The Scream 2 score was, as in Scream, developed by Marco Beltrami and was released on July 14, 1998, in a dual-pack with the score to Scream by Varèse Sarabande. The commercially released score was found to be lacking several pieces used in the film, with a runtime of only 17 minutes compared to the more common 30–45 minutes normally found in original scores. Included in the missing pieces was the track "Cassandra Aria" created by Danny Elfman, described by soundtrack-review site Filmtracks as "a frenzied, choral-enhanced three minutes" that remains unreleased . The length of the released score was considered disappointing and blamed on the fees required to be paid to musicians in order to release their music. The influence of several other famous composers could be heard in the score including Hans Zimmer, Elliot Goldenthal, Ennio Morricone and Christopher Young. In particular excerpts of the Hans Zimmer's score to Broken Arrow, featuring guitar by Duane Eddy, would become a component of the theme tune of the character Dewey Riley.

Scream 3 (2000)

Scream 3: The Album is the original soundtrack album to the film Scream 3. Released on January 25, 2000, by Wind-up Records, the album features 18 songs consisting largely of the metal genre by artists such as System of a Down, Slipknot, Powerman 5000, Full Devil Jacket, Godsmack, Sevendust, Incubus, Static-X and Coal Chamber, some of which are represented in the film. The Nick Cave and the Bad Seeds song "Red Right Hand" is played in the film, having been heard in all three films. Nick Cave wrote a "sequel" to the song just for the film, which can be heard in the closing credits. This song was later included in The Seeds' B-Sides & Rarities album. Additionally, Marco Beltrami uses a few notes from the song in his score.

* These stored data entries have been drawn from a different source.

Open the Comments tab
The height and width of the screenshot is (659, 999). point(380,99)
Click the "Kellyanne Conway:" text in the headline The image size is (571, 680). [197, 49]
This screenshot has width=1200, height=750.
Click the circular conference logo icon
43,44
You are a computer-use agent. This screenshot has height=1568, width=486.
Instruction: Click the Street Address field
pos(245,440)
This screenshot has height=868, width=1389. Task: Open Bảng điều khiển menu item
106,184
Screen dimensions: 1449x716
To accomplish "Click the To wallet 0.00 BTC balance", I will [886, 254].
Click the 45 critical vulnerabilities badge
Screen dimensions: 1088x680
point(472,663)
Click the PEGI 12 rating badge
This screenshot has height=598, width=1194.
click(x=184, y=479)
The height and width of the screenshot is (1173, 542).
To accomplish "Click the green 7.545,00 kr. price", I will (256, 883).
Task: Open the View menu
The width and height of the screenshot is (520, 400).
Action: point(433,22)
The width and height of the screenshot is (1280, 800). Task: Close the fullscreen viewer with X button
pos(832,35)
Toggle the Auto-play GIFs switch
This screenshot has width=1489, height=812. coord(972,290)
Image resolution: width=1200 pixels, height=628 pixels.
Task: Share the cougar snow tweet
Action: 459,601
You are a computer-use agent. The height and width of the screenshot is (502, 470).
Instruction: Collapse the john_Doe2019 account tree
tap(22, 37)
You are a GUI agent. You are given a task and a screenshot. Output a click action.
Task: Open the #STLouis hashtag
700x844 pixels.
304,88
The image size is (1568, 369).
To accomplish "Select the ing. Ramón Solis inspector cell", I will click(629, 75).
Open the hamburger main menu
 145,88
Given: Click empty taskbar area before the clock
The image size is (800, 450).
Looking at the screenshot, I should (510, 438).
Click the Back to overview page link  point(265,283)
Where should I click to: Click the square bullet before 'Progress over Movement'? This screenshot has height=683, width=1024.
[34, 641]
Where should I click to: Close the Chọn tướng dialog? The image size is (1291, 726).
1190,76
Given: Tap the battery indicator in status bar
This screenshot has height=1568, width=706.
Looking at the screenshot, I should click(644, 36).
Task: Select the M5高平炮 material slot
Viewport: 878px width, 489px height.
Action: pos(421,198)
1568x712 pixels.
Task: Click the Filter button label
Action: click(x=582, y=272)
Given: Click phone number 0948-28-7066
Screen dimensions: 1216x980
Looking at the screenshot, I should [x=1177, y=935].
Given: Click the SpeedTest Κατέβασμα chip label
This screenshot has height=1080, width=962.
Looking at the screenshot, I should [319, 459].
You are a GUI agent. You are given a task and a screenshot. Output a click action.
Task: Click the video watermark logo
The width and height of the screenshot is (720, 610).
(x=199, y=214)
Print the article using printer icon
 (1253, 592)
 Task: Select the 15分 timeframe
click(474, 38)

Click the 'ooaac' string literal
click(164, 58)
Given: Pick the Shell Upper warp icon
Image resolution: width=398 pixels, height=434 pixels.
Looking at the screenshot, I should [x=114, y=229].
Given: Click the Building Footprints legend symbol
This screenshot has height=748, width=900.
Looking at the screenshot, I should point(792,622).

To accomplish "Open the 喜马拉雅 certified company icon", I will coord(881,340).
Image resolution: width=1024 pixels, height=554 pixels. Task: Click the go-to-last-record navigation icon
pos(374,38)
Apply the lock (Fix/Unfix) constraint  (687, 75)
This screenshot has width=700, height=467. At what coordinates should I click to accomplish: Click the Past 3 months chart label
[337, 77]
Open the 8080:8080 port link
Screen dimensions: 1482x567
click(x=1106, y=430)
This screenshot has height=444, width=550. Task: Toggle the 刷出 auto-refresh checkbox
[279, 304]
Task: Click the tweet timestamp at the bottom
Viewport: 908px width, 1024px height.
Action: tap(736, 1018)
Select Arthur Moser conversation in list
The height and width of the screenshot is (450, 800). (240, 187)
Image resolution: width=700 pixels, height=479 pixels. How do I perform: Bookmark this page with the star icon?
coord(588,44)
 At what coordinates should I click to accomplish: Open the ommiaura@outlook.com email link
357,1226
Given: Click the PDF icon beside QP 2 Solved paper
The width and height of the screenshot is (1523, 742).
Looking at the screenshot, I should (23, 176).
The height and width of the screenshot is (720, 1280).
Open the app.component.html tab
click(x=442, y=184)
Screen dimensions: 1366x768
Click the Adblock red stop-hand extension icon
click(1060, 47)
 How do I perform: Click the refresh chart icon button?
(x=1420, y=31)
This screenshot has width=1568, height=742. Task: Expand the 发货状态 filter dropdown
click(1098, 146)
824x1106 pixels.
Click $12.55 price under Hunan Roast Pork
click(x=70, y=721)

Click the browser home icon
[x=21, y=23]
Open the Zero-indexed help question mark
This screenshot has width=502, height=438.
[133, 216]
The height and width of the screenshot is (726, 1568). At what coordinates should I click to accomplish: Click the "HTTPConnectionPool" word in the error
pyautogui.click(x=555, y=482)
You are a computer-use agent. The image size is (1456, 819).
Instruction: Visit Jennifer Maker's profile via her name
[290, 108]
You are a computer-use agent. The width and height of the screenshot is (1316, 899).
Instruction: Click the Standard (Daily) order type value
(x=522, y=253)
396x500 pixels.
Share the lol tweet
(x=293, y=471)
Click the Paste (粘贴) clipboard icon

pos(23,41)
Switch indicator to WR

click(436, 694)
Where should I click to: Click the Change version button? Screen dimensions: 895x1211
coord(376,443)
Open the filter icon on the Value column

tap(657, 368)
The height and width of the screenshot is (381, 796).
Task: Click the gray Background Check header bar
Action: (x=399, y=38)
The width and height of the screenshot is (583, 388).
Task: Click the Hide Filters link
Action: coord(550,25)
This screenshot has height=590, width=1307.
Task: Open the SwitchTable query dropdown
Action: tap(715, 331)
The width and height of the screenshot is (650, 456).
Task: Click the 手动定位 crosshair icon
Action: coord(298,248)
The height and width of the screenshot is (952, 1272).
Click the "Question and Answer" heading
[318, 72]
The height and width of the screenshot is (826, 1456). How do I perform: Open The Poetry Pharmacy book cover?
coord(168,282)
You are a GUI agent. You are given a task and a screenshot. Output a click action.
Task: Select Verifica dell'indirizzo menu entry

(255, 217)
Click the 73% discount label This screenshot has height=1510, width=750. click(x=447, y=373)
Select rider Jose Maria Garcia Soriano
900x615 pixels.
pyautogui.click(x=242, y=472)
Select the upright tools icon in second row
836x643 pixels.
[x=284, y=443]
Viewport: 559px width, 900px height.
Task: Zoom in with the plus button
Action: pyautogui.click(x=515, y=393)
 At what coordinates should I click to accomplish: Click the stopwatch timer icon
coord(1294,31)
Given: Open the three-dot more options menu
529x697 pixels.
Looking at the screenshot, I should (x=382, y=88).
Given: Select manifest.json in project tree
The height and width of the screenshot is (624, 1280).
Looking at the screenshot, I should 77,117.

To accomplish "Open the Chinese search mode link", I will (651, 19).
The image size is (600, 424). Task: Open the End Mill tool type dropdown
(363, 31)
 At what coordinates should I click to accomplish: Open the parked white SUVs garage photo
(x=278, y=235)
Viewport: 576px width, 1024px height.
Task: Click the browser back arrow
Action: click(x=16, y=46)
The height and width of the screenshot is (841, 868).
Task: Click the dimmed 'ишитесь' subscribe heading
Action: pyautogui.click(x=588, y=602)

Also, the Creed song "What If" features a music video which resembles the happenings of the movie, and includes a cameo by David Arquette. The video can be seen in the DVD release of the movie. Creed also recorded the song "Is This the End" just for the film and can also be heard in the closing credits. On February 23, 2000, Scream 3: The Album was certified gold by the Recording Industry Association of America, signifying that the album achieved sales in excess of 500,000 units. The album fared better than its predecessors, spending 14 weeks on the Billboard 200 and reaching a top rank of number 32. It scored a 2.5 out of 5 from music guide AllMusic. Reviewer Steve Huey said that the "high pedigree" of the album's contributors had produced a "pretty listenable album".

The album was released on iTunes on February 1, 2012.

The Scream 3 original soundtrack was released on January 25, 2000, by Wind-up Records featuring 18 songs consisting largely of the metal genre by artists such as System of a Down and Powerman 5000, some of which are represented in the film. The album fared better than its predecessors, spending fourteen weeks on the Billboard 200 and reaching a top rank of #32. and scoring a 2.5 out of 5 from music guide Allmusic. Reviewer Steve Huey claims that the "high pedigree" of the albums contributors had produced a "pretty listenable album".

The Scream 3 score was again helmed by Marco Beltrami who employed seven orchestrators and experimented with the recording of instruments in unusual circumstances such as physically and electronically altering the traditional sound of a piano while continuing to include a heavy vocal orchestra in his tracks There was consideration that Beltrami was forced to hire multiple orchestrators to complete the score to meet the film's deadline. Like previous scores in the series, the Scream 3 score was released by Varèse Sarabande on February 29, 2000, with a total length of 33 minutes of music, though the album was again found to be missing certain sections of the score utilized within the film. Beltrami took inspiration from other composers for the score, again incorporating excerpts of the score to Broken Arrow by Hans Zimmer in the track "Sid Wears a Dress". Music guide Allmusic awarded the Scream 3 score 2.5 out of 5.

Scream 4 (2011)

The original soundtrack for Scream 4 was released on April 12, 2011, by Lakeshore Records. A score soundtrack was also released, on April 19, 2011, by Varèse Sarabande.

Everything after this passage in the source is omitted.